### [Do this]
Rewrite the records below as a Markdown table with two columns, Row and Line. Give each line its own row number and leave out any blank lines.

>> start Task data

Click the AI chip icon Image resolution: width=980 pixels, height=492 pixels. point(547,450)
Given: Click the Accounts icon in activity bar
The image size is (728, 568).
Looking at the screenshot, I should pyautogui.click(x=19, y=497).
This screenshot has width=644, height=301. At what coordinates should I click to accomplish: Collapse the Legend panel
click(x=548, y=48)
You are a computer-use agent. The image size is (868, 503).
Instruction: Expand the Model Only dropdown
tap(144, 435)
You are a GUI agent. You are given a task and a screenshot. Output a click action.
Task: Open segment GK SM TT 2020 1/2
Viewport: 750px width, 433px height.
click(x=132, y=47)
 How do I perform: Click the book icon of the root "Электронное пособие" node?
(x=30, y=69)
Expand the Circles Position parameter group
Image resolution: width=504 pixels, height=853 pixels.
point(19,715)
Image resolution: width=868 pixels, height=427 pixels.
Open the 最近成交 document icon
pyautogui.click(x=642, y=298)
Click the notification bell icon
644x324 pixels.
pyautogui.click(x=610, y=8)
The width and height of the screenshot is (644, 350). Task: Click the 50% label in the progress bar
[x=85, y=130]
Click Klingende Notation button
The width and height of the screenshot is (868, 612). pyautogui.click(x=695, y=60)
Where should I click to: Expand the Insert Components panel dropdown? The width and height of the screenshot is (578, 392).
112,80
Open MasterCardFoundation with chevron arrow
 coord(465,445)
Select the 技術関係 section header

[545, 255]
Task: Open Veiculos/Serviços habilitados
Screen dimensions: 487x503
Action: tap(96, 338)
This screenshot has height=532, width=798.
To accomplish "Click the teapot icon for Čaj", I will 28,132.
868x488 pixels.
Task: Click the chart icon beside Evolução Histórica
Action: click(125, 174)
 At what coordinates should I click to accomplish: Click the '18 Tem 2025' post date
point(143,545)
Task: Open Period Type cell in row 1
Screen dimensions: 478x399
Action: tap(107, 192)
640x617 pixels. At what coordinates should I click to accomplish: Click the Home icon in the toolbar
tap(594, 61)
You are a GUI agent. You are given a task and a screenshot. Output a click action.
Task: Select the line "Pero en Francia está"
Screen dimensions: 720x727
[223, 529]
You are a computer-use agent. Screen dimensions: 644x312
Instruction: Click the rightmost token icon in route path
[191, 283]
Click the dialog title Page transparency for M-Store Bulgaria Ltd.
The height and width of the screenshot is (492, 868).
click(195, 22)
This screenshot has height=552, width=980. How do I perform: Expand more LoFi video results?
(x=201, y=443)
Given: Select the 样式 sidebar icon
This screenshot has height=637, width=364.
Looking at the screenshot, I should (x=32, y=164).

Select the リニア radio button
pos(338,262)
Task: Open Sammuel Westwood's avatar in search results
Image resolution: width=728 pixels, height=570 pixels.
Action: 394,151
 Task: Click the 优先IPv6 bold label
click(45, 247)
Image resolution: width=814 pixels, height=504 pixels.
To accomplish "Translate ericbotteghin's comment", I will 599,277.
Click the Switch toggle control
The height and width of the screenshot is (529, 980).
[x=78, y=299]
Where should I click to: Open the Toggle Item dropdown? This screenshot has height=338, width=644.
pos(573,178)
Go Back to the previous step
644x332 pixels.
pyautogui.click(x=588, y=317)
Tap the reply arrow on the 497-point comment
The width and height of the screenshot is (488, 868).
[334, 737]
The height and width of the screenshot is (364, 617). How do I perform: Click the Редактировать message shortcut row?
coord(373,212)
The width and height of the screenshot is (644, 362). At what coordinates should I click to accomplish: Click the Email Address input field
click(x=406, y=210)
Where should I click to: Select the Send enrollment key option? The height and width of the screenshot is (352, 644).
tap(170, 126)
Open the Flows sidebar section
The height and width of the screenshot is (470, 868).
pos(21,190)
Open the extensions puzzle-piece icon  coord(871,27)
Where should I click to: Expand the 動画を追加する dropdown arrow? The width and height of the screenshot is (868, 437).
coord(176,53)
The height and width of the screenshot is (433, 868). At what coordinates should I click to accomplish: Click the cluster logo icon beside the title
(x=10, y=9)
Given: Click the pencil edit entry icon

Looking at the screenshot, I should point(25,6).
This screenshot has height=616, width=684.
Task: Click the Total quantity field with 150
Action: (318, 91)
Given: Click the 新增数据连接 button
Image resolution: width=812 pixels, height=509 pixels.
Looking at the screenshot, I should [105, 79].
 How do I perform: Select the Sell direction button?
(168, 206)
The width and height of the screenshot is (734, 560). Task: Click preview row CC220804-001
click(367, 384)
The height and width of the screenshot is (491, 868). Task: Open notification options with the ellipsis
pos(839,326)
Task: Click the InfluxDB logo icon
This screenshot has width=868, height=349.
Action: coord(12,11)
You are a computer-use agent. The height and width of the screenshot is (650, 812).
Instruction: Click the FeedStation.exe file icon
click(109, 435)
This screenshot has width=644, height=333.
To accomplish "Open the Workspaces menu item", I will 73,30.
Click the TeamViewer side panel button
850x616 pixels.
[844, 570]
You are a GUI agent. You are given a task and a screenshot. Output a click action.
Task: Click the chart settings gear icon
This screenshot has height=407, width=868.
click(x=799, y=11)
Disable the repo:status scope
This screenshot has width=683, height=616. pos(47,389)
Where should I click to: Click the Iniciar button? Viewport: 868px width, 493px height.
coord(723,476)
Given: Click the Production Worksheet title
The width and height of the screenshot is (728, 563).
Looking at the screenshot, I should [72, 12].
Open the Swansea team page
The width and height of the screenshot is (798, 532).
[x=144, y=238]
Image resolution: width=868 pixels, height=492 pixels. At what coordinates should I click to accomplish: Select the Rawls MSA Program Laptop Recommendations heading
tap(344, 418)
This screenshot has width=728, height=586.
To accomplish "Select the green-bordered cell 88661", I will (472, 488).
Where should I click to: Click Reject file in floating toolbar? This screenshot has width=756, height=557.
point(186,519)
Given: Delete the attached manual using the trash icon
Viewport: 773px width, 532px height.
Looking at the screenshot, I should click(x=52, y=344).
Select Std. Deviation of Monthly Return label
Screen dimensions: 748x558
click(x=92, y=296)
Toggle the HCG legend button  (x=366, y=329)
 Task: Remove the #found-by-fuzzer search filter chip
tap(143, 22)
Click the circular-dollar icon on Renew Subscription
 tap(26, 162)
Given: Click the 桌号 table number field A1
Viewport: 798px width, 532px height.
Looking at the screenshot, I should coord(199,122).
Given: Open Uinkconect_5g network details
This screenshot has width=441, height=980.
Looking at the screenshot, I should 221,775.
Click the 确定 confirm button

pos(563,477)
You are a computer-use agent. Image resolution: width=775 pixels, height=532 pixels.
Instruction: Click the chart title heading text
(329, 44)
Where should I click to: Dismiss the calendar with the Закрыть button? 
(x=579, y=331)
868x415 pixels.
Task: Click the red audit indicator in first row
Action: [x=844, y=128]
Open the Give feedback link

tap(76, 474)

>> end Task data

### [Expected answer]
| Row | Line |
|---|---|
| 1 | Click the AI chip icon Image resolution: width=980 pixels, height=492 pixels. point(547,450) |
| 2 | Given: Click the Accounts icon in activity bar |
| 3 | The image size is (728, 568). |
| 4 | Looking at the screenshot, I should pyautogui.click(x=19, y=497). |
| 5 | This screenshot has width=644, height=301. At what coordinates should I click to accomplish: Collapse the Legend panel |
| 6 | click(x=548, y=48) |
| 7 | You are a computer-use agent. The image size is (868, 503). |
| 8 | Instruction: Expand the Model Only dropdown |
| 9 | tap(144, 435) |
| 10 | You are a GUI agent. You are given a task and a screenshot. Output a click action. |
| 11 | Task: Open segment GK SM TT 2020 1/2 |
| 12 | Viewport: 750px width, 433px height. |
| 13 | click(x=132, y=47) |
| 14 |  How do I perform: Click the book icon of the root "Электронное пособие" node? |
| 15 | (x=30, y=69) |
| 16 | Expand the Circles Position parameter group |
| 17 | Image resolution: width=504 pixels, height=853 pixels. |
| 18 | point(19,715) |
| 19 | Image resolution: width=868 pixels, height=427 pixels. |
| 20 | Open the 最近成交 document icon |
| 21 | pyautogui.click(x=642, y=298) |
| 22 | Click the notification bell icon |
| 23 | 644x324 pixels. |
| 24 | pyautogui.click(x=610, y=8) |
| 25 | The width and height of the screenshot is (644, 350). Task: Click the 50% label in the progress bar |
| 26 | [x=85, y=130] |
| 27 | Click Klingende Notation button |
| 28 | The width and height of the screenshot is (868, 612). pyautogui.click(x=695, y=60) |
| 29 | Where should I click to: Expand the Insert Components panel dropdown? The width and height of the screenshot is (578, 392). |
| 30 | 112,80 |
| 31 | Open MasterCardFoundation with chevron arrow |
| 32 |  coord(465,445) |
| 33 | Select the 技術関係 section header |
| 34 | [545, 255] |
| 35 | Task: Open Veiculos/Serviços habilitados |
| 36 | Screen dimensions: 487x503 |
| 37 | Action: tap(96, 338) |
| 38 | This screenshot has height=532, width=798. |
| 39 | To accomplish "Click the teapot icon for Čaj", I will 28,132. |
| 40 | 868x488 pixels. |
| 41 | Task: Click the chart icon beside Evolução Histórica |
| 42 | Action: click(125, 174) |
| 43 |  At what coordinates should I click to accomplish: Click the '18 Tem 2025' post date |
| 44 | point(143,545) |
| 45 | Task: Open Period Type cell in row 1 |
| 46 | Screen dimensions: 478x399 |
| 47 | Action: tap(107, 192) |
| 48 | 640x617 pixels. At what coordinates should I click to accomplish: Click the Home icon in the toolbar |
| 49 | tap(594, 61) |
| 50 | You are a GUI agent. You are given a task and a screenshot. Output a click action. |
| 51 | Task: Select the line "Pero en Francia está" |
| 52 | Screen dimensions: 720x727 |
| 53 | [223, 529] |
| 54 | You are a computer-use agent. Screen dimensions: 644x312 |
| 55 | Instruction: Click the rightmost token icon in route path |
| 56 | [191, 283] |
| 57 | Click the dialog title Page transparency for M-Store Bulgaria Ltd. |
| 58 | The height and width of the screenshot is (492, 868). |
| 59 | click(195, 22) |
| 60 | This screenshot has height=552, width=980. How do I perform: Expand more LoFi video results? |
| 61 | (x=201, y=443) |
| 62 | Given: Select the 样式 sidebar icon |
| 63 | This screenshot has height=637, width=364. |
| 64 | Looking at the screenshot, I should (x=32, y=164). |
| 65 | Select the リニア radio button |
| 66 | pos(338,262) |
| 67 | Task: Open Sammuel Westwood's avatar in search results |
| 68 | Image resolution: width=728 pixels, height=570 pixels. |
| 69 | Action: 394,151 |
| 70 |  Task: Click the 优先IPv6 bold label |
| 71 | click(45, 247) |
| 72 | Image resolution: width=814 pixels, height=504 pixels. |
| 73 | To accomplish "Translate ericbotteghin's comment", I will 599,277. |
| 74 | Click the Switch toggle control |
| 75 | The height and width of the screenshot is (529, 980). |
| 76 | [x=78, y=299] |
| 77 | Where should I click to: Open the Toggle Item dropdown? This screenshot has height=338, width=644. |
| 78 | pos(573,178) |
| 79 | Go Back to the previous step |
| 80 | 644x332 pixels. |
| 81 | pyautogui.click(x=588, y=317) |
| 82 | Tap the reply arrow on the 497-point comment |
| 83 | The width and height of the screenshot is (488, 868). |
| 84 | [334, 737] |
| 85 | The height and width of the screenshot is (364, 617). How do I perform: Click the Редактировать message shortcut row? |
| 86 | coord(373,212) |
| 87 | The width and height of the screenshot is (644, 362). At what coordinates should I click to accomplish: Click the Email Address input field |
| 88 | click(x=406, y=210) |
| 89 | Where should I click to: Select the Send enrollment key option? The height and width of the screenshot is (352, 644). |
| 90 | tap(170, 126) |
| 91 | Open the Flows sidebar section |
| 92 | The height and width of the screenshot is (470, 868). |
| 93 | pos(21,190) |
| 94 | Open the extensions puzzle-piece icon  coord(871,27) |
| 95 | Where should I click to: Expand the 動画を追加する dropdown arrow? The width and height of the screenshot is (868, 437). |
| 96 | coord(176,53) |
| 97 | The height and width of the screenshot is (433, 868). At what coordinates should I click to accomplish: Click the cluster logo icon beside the title |
| 98 | (x=10, y=9) |
| 99 | Given: Click the pencil edit entry icon |
| 100 | Looking at the screenshot, I should point(25,6). |
| 101 | This screenshot has height=616, width=684. |
| 102 | Task: Click the Total quantity field with 150 |
| 103 | Action: (318, 91) |
| 104 | Given: Click the 新增数据连接 button |
| 105 | Image resolution: width=812 pixels, height=509 pixels. |
| 106 | Looking at the screenshot, I should [105, 79]. |
| 107 |  How do I perform: Select the Sell direction button? |
| 108 | (168, 206) |
| 109 | The width and height of the screenshot is (734, 560). Task: Click preview row CC220804-001 |
| 110 | click(367, 384) |
| 111 | The height and width of the screenshot is (491, 868). Task: Open notification options with the ellipsis |
| 112 | pos(839,326) |
| 113 | Task: Click the InfluxDB logo icon |
| 114 | This screenshot has width=868, height=349. |
| 115 | Action: coord(12,11) |
| 116 | You are a computer-use agent. The height and width of the screenshot is (650, 812). |
| 117 | Instruction: Click the FeedStation.exe file icon |
| 118 | click(109, 435) |
| 119 | This screenshot has width=644, height=333. |
| 120 | To accomplish "Open the Workspaces menu item", I will 73,30. |
| 121 | Click the TeamViewer side panel button |
| 122 | 850x616 pixels. |
| 123 | [844, 570] |
| 124 | You are a GUI agent. You are given a task and a screenshot. Output a click action. |
| 125 | Task: Click the chart settings gear icon |
| 126 | This screenshot has height=407, width=868. |
| 127 | click(x=799, y=11) |
| 128 | Disable the repo:status scope |
| 129 | This screenshot has width=683, height=616. pos(47,389) |
| 130 | Where should I click to: Click the Iniciar button? Viewport: 868px width, 493px height. |
| 131 | coord(723,476) |
| 132 | Given: Click the Production Worksheet title |
| 133 | The width and height of the screenshot is (728, 563). |
| 134 | Looking at the screenshot, I should [72, 12]. |
| 135 | Open the Swansea team page |
| 136 | The width and height of the screenshot is (798, 532). |
| 137 | [x=144, y=238] |
| 138 | Image resolution: width=868 pixels, height=492 pixels. At what coordinates should I click to accomplish: Select the Rawls MSA Program Laptop Recommendations heading |
| 139 | tap(344, 418) |
| 140 | This screenshot has width=728, height=586. |
| 141 | To accomplish "Select the green-bordered cell 88661", I will (472, 488). |
| 142 | Where should I click to: Click Reject file in floating toolbar? This screenshot has width=756, height=557. |
| 143 | point(186,519) |
| 144 | Given: Delete the attached manual using the trash icon |
| 145 | Viewport: 773px width, 532px height. |
| 146 | Looking at the screenshot, I should click(x=52, y=344). |
| 147 | Select Std. Deviation of Monthly Return label |
| 148 | Screen dimensions: 748x558 |
| 149 | click(x=92, y=296) |
| 150 | Toggle the HCG legend button  (x=366, y=329) |
| 151 |  Task: Remove the #found-by-fuzzer search filter chip |
| 152 | tap(143, 22) |
| 153 | Click the circular-dollar icon on Renew Subscription |
| 154 |  tap(26, 162) |
| 155 | Given: Click the 桌号 table number field A1 |
| 156 | Viewport: 798px width, 532px height. |
| 157 | Looking at the screenshot, I should coord(199,122). |
| 158 | Given: Open Uinkconect_5g network details |
| 159 | This screenshot has width=441, height=980. |
| 160 | Looking at the screenshot, I should 221,775. |
| 161 | Click the 确定 confirm button |
| 162 | pos(563,477) |
| 163 | You are a computer-use agent. Image resolution: width=775 pixels, height=532 pixels. |
| 164 | Instruction: Click the chart title heading text |
| 165 | (329, 44) |
| 166 | Where should I click to: Dismiss the calendar with the Закрыть button?  |
| 167 | (x=579, y=331) |
| 168 | 868x415 pixels. |
| 169 | Task: Click the red audit indicator in first row |
| 170 | Action: [x=844, y=128] |
| 171 | Open the Give feedback link |
| 172 | tap(76, 474) |